As I stood waiting, there was a man talking quietly with a woman in the other line. I couldn’t hear what he was saying, but when his voice stopped the woman said, “Oh! So the popular vote determines the electoral. I thought the electoral could override the popular.” I assumed she was talking about the state vote, and thought, “This bitch shouldn’t even be voting.” What a despicable testament of our country, the democracy people cross raging rivers and deadly deserts to join: Voters have no clue how our system (doesn’t) work. It made me sick.

Everyone waited quietly except a few annoying women who raved about a Saturday Night Live special that apparently aired last night.

“I missed it, but I bet it’ll be on again tonight,” another said.

Yes, watch sketch comedy and not election results. Of course, who am I to talk shit? I plan to not watch a single second of coverage, though it’ll be hard to avoid it if my roommate is while I cook. Last night he tuned into Chris Berman’s Monday Night Football interview of Obama and McCain. At about 10 p.m. I’ll check the paper websites.

My turn came. They found my name in the thick log, made me declare my address (not sure what that was about), and gave me a piece of paper. Then I went to another table where a woman generated a four-digit code I would use to initiate the voting machine and I walked to an open booth.

Although I noticed a row of conventional booths along one wall and paper ballots on a table, all the voting in Orange County is done electronically. I’m not fond of it, especially after seeing “Hacking Democracy,” a documentary about the Diebold Election Systems machines and how the memory cards can be tampered to digitally “stuff” ballot boxes. But who knows if any voting system is truthful and secure. There is a paper trail, though. The machine prints a few pages for your review before finalizing. Who knows where that print-out goes — it’s kept behind a plastic frame so you can’t tear it away like a receipt — but it’s there. As you know, I’m not convinced our electoral process isn’t just a smoke and mirrors display to make us think we have a choice, but I want to believe it makes a difference, that my vote actually counts, and the paper print-out is like the guarantee in “Tommy Boy,” saying “I’ll make things all better.”

So I twirled the little knob and made my choices. When I was done I hit the big red button and it was done. I voted. I got a sticker from the old lady at the entrance. I miss the metal clip buttons they gave out in Iowa. Stickers seem so cheap.

I left. The two lines were a little longer than when I arrived.

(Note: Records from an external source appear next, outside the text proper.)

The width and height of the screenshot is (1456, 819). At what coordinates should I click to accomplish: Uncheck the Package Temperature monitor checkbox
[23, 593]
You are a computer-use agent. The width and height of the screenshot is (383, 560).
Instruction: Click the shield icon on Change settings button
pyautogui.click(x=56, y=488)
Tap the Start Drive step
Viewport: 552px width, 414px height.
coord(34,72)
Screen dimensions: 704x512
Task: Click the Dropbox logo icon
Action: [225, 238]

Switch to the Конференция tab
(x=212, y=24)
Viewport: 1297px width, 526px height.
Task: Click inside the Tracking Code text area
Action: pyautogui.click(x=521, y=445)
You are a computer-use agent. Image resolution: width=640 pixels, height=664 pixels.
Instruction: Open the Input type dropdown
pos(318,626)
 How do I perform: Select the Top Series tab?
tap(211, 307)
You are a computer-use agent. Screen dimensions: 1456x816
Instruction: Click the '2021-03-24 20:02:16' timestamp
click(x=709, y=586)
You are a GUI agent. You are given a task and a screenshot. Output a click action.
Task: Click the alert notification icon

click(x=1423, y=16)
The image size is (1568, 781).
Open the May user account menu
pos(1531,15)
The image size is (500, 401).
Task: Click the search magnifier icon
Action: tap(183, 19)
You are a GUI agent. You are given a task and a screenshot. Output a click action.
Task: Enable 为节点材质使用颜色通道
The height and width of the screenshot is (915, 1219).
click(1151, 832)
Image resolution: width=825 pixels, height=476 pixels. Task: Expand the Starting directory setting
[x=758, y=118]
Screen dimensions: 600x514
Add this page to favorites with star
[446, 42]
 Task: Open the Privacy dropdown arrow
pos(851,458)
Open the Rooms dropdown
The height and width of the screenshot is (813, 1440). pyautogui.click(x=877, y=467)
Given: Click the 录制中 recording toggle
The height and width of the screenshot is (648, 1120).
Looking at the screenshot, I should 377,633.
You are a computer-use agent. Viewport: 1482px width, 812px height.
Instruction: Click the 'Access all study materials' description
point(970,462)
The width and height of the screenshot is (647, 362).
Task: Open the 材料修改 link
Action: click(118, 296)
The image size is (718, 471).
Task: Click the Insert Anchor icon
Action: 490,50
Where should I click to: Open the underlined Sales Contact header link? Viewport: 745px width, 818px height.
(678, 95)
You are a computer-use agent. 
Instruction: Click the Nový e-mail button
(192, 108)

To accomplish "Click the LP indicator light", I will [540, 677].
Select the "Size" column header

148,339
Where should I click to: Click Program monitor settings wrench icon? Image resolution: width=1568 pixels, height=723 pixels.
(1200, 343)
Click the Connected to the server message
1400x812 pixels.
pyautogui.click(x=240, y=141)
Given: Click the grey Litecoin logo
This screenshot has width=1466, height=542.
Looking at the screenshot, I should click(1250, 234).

No telling if people had figured out the alphabetical order; that wasn’t my problem anymore, so I didn’t worry about it. The rain had stopped a few hours before but the pavement and foliage were still wet. Water pooled in the dips and potholes of the street and sidewalks, and little streams trickled along the curbs to the nearest storm drain, carrying the fine smog particles each drop collected on its way to the ground. The dark clouds were evaporating or moving east, yielding to crystal clear blue skies.